# Waterproof flooring?



## Critterfan87 (Aug 20, 2019)

What are some waterproof "flooring" options everyone likes? Unfortunately my female bunny is not super good with the litter box, particularly poop and more irritatingly, sometimes pee. So I'd like to put down something water proof for the floor of their pen. I tried a vinyl table cloth first but the male chewed a big hole in it within two days. Was thinking about a tarp next but I'd like to hear more possibilities as well, especially what's worked for chewers and diggers.


----------



## xtinab0920 (Aug 20, 2019)

I use a fabric shower curtain under the whole thing and a twin sheet on top as well as ceramic tiles in a small area because its super hot here in Toronto now. 

My first post woohoo!!


----------



## Elizabella (Aug 20, 2019)

I put vinyl flooring down in Pickles pen. Sometimes you can get remnants at Lowe’s or Home Depot if you only want a small piece. Clean up is super easy!


----------



## Blue eyes (Aug 20, 2019)

Yup, linoleum or rolled vinyl flooring is a good option. If you are using it with a pen, be sure the edges go beyond the pen wall or they will chew (& possibly ingest) it. I've used rolled lino just laid down on top of a section of wall-to-wall carpet if I was putting a pen or NIC cage in a carpeted room. 

Elizabella shows a nice, more permanent job. Looks like there might even be silicone in the seam between the 2 x 4 and the vinyl floor?


----------



## Elizabella (Aug 20, 2019)

There is! Keeps hay, poop and any spilled water or urine inside the cage. I wish I had used 2X6 for the side as Pickles STILL manages to get hay outside the cage!


----------



## Critterfan87 (Aug 22, 2019)

Well, here was the initial pen layout and flooring. Being checked out by Pippen the night before Willow arrived. Pippen chewed holes in the table cloth within two days.


----------



## Critterfan87 (Aug 22, 2019)

And this was the next step, several blankets and a pee/water proof "blanket" that I bought when my elderly dog was having incontinence issues. That was when I connected both enclosures and they were getting to know each other. They peed several times outside the litter boxes then. Hopefully that was due to working out the whole bonding thing. Haven't had an accident yet today. Pippen, or someone, chewed a small hole in one of the blankets. He seems to be the chewer and digger.


----------



## Critterfan87 (Aug 22, 2019)

And my cheap tarp arrived today, so much easier to keep tidy! Any bets on how long it will last?
Hopefully the little turd leaves it alone at least until the 1st, because the budget is tapped out! I want to get some vinyl sheet flooring next month though, I think that's a better longer term solution.


----------



## Blue eyes (Aug 22, 2019)

Yeah, you'll be happier with the lino. You may want to put more sheets/ fleece down on top of the plastic tarp. It will keep them from trying to chew through it.


----------



## Bunny_Mommy (Sep 1, 2019)

Hello, I am looking for something similar for my playpen and bunny crates. I am trying to use a softer surface for them, plus eliminate the use of bedding. I currently use a tarp underneath, newspaper or puppy pads, and bedding. A breeder advised waterproof blankets and obviously, a hand vac for the random poops.

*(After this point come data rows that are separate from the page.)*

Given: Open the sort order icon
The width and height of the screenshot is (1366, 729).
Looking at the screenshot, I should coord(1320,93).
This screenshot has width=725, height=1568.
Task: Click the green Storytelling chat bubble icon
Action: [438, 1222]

3 / 5 of my bunnies are litter box trained. Thank you.


----------



## Critterfan87 (Sep 2, 2019)

I bought a piece of laminate and will be making a NIC high rise with attached run over the next week, still waiting for some needed supplies to arrive. I bought the second cheapest laminate my home improvement store had, because the cheapest had quite a few bad reviews about it tearing. I'm so far happy with the quality of what I bought.

I'll post updates on my build as I get it going but here is the piece of laminate.

Edited to add, helps if you actually upload the picture.


----------



## Critterfan87 (Sep 2, 2019)

Oh, and someone chewed a hole in the tarp within 3 days but I moved the litter box over it and, knock on wood, they haven't chewed on it since.


----------



## Blue eyes (Sep 2, 2019)

Critterfan87 said:


> Oh, and someone chewed a hole in the tarp within 3 days but I moved the litter box over it and, knock on wood, they haven't chewed on it since.


Yeah. That's why I suggested covering the tarp with sheets or fleece. 

Laminate looks like a good plan. Remember that the edges are often chewing temptations so be sure to keep the edges beyond the cage or pen walls. 

Here's a photo of an old NIC cage I had with a laminate floor laid on top of my carpet. You can see that the edges are just barely beyond the NIC walls but not so much that the rabbits could get to the edges when out running around either.


----------